I can still remember once sitting down and doing a little research. I took the total tank capacity of the Space Shuttle External Tank, and did some number crunching. Using the cost of Liquid Hydrogen that I could find, I calculated how much a Space Shuttle launch costs just in terms of fuel, just in terms of the External tank not including the Solid Rocket Boosters.
Right know the average cost of single Shuttle flight works out to about 1/2 a billion US. All it took was some simple arithmetic to figure out that the cost of the fuel in the external tanks was a mere fraction of this number. It was an eye opener. I suddenly started to research more and more about where exactly these costs were going. The majority I found were from operation of the launch site.
Sam Dinkin's paper was like a lightingbolt. The two major obstacles to lowering the cost of launch vehicles seems to me to be range costs, as they are with the space shuttle, but also insurance. They alone account for over %70 of the costs of launching a rocket in the scenario he's described. Ranges are regulated by governments, and they charge a flat fee for their use. He's suggesting that instead a tax be put on range usage, on a per pound, or on a percentage of revenue basis.
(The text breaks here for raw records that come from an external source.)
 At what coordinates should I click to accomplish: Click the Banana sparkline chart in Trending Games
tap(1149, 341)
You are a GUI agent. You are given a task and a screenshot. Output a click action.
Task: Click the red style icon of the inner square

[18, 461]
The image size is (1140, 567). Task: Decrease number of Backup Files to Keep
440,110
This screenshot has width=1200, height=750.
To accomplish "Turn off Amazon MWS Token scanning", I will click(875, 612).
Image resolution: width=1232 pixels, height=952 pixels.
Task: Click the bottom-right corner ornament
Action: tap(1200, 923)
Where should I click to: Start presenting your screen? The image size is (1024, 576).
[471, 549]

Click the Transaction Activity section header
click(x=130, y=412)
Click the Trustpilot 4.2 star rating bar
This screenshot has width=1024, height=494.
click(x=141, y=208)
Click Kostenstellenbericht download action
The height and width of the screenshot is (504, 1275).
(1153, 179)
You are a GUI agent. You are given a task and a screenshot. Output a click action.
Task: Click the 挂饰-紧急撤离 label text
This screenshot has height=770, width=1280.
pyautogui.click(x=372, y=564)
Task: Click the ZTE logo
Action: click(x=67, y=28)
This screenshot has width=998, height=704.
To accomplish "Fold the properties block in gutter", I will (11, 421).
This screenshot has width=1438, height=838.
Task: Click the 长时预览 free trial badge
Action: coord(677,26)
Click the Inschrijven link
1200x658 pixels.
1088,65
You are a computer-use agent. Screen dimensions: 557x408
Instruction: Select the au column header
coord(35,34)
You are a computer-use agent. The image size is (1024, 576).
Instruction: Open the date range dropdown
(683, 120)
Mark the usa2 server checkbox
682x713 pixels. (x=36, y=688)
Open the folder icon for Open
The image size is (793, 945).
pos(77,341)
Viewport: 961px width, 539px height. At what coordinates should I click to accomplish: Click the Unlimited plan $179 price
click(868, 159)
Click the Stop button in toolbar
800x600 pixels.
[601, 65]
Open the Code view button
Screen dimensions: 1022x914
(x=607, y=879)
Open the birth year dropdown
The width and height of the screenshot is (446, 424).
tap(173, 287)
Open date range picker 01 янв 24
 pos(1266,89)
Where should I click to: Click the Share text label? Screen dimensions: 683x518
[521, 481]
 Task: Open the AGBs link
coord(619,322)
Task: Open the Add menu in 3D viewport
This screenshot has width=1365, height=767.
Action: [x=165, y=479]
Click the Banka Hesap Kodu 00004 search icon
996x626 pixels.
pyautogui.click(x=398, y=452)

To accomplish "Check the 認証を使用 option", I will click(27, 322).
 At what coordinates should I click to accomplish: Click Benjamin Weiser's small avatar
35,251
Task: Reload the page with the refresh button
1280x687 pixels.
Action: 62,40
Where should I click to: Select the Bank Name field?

Also he talks about rocket launching operations self-insuring themselves to further reduce costs.
I doubt that Sam Dinkin could have botched his numbers to the extent that those two factors aren't at least a significant portion of the costs of access to space.
It's amazing that those two components are the biggests obstacles to space exploration. I wonder though how Mark Oakley would respond to this though. He's always argued that some sort drastic technological improvement in propulsion technology needs to happen for launch costs to lower below the $1,000/pound range. But he's been kidnapped by TGV-Rockets since sometime last year.